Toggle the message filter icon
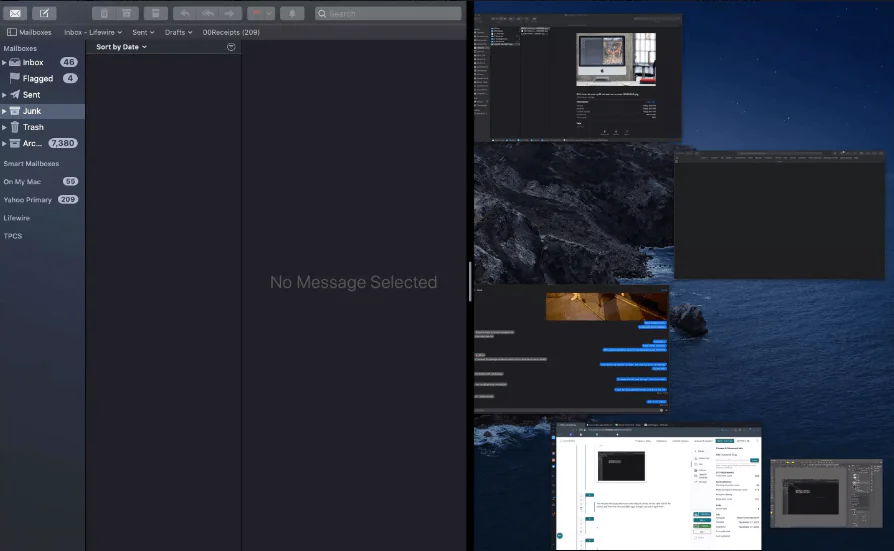This screenshot has width=894, height=551. click(231, 47)
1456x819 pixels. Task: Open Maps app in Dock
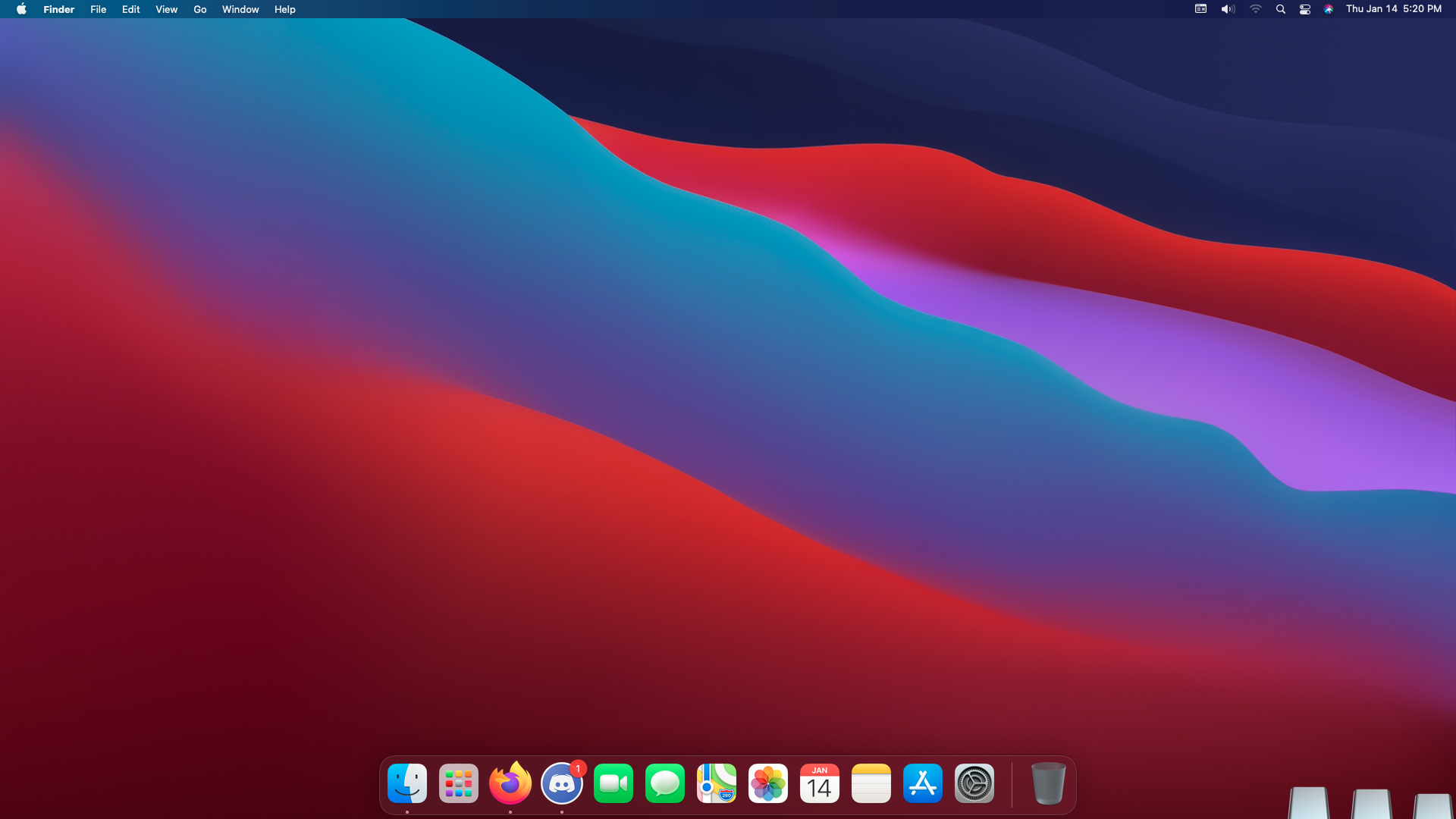tap(717, 783)
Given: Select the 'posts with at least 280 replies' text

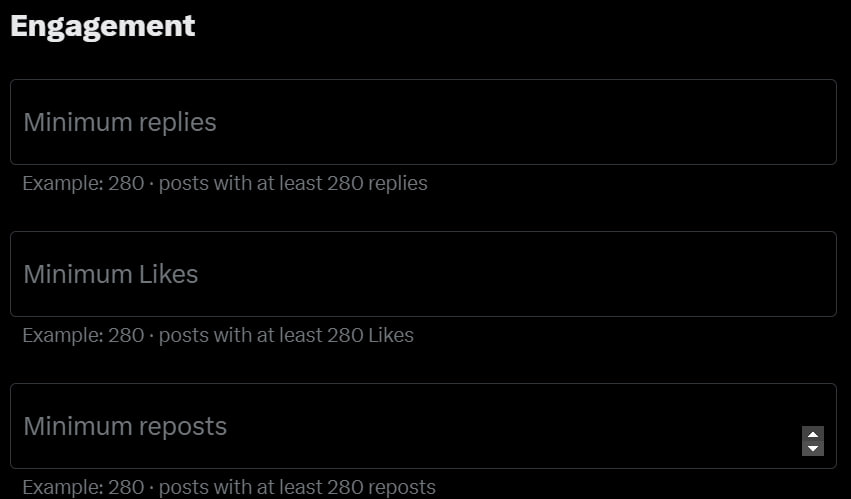Looking at the screenshot, I should 293,184.
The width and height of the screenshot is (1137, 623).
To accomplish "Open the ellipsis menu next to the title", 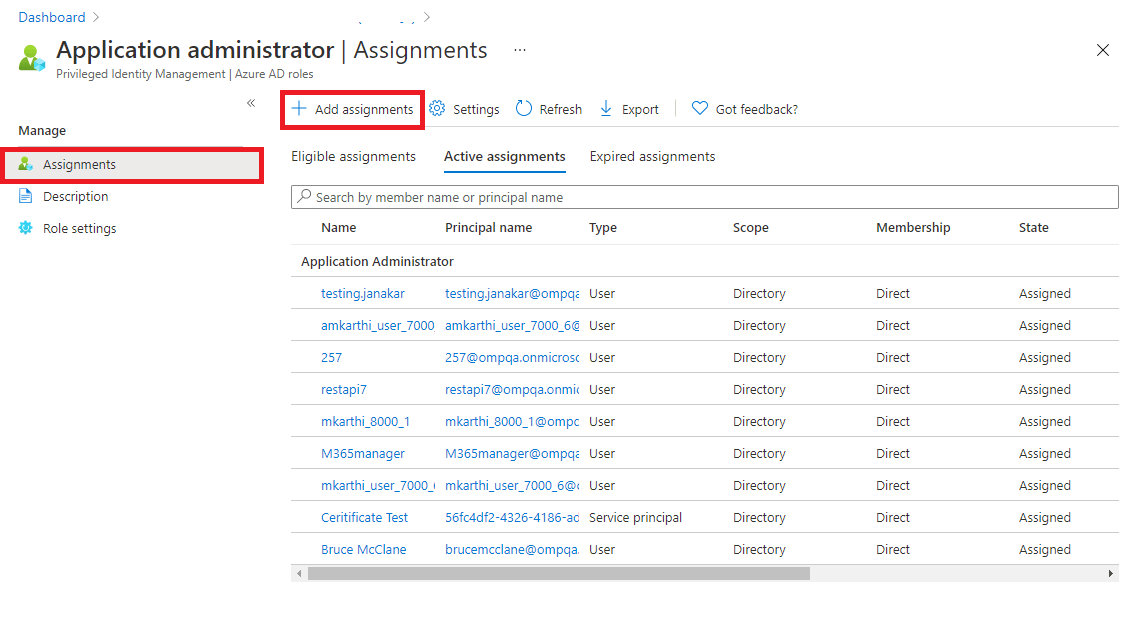I will 519,50.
▬▬▬
_Exercise details_
Render the material from the start through the line containing "Looking at the screenshot, I should 293,184.", inclusive, as a two-column CSV with the columns instruction and response. Each row should pair an instruction with its response, each in one quoted field with line breaks turned into spaces, and the pictures should be left out.

_Written answer_
instruction,response
"Toggle the message filter icon","This screenshot has width=894, height=551. click(231, 47)"
"1456x819 pixels. Task: Open Maps app in Dock","tap(717, 783)"
"Given: Select the 'posts with at least 280 replies' text","Looking at the screenshot, I should 293,184."